**LIST OF TASKS:**
**a.** In the compliance audit text, how long did the team with Terraform-managed protections take to answer the assessor?
**b.** Put this sentence from the compliance audit text into Spanish: "They passed that section with no findings."

**DOCUMENT TEXT:**
* start *

The compliance audit passed because protections were Terraform-managed. During a SOC2 Type II audit, the assessor asked the standard battery: prove no engineer merges their own code unreviewed, prove no unauthorized changes reached production branches, prove admin overrides are controlled. The team that had hand-configured protections via the UI spent a week screenshotting settings across repos and couldn't prove the settings hadn't changed during the audit period. The team whose protections were in Terraform answered in an hour: here's the ruleset code (separation of duties, signed commits, restricted bypass), here's the scheduled terraform plan history showing zero drift, here's the audit-log stream showing every merge had an independent approval and the bypass was used once, by the on-call, with a documented reason. They passed that section with no findings. The lesson: protections-as-code plus immutable logs is the audit evidence — the same controls, expressed as artifacts instead of screenshots, turn a week of scramble into an hour of terraform show.

* end *

**DATA SECTION:**

* start *

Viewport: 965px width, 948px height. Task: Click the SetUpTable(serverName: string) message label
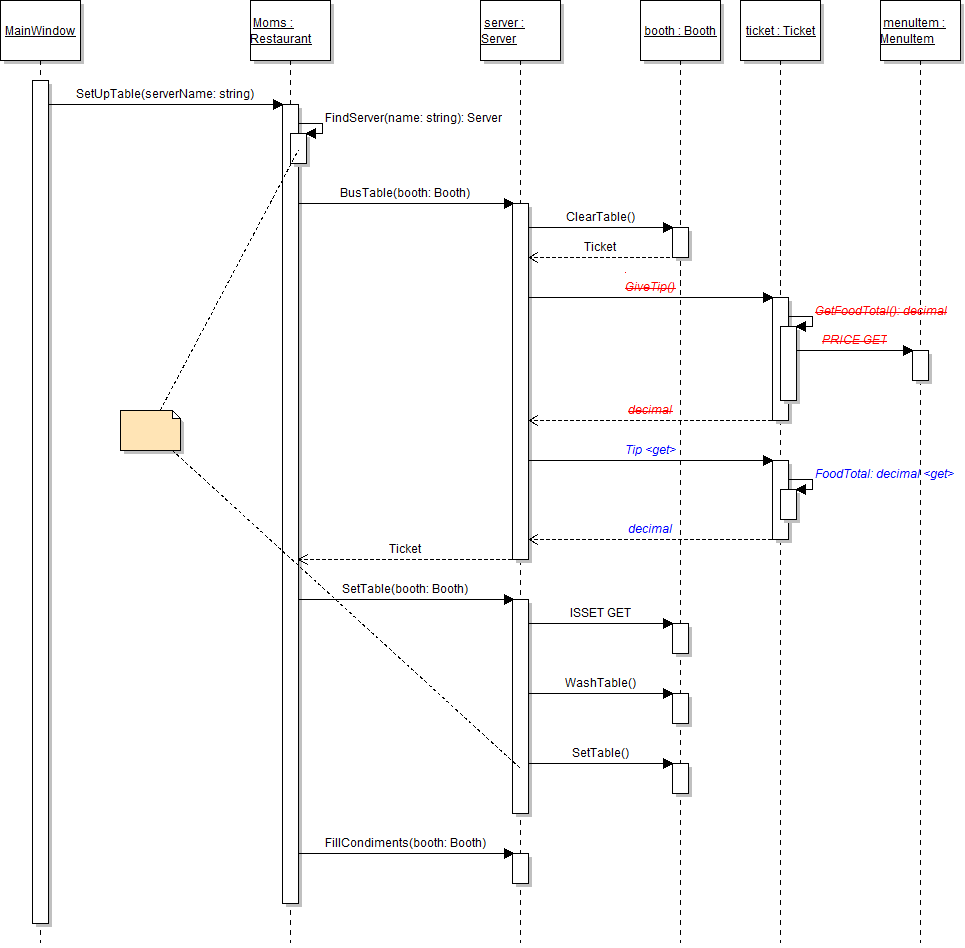pos(165,94)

* end *

**SOLUTIONS BELOW:**
**a.** An hour.

**b.** Aprobaron esa sección sin ningún hallazgo.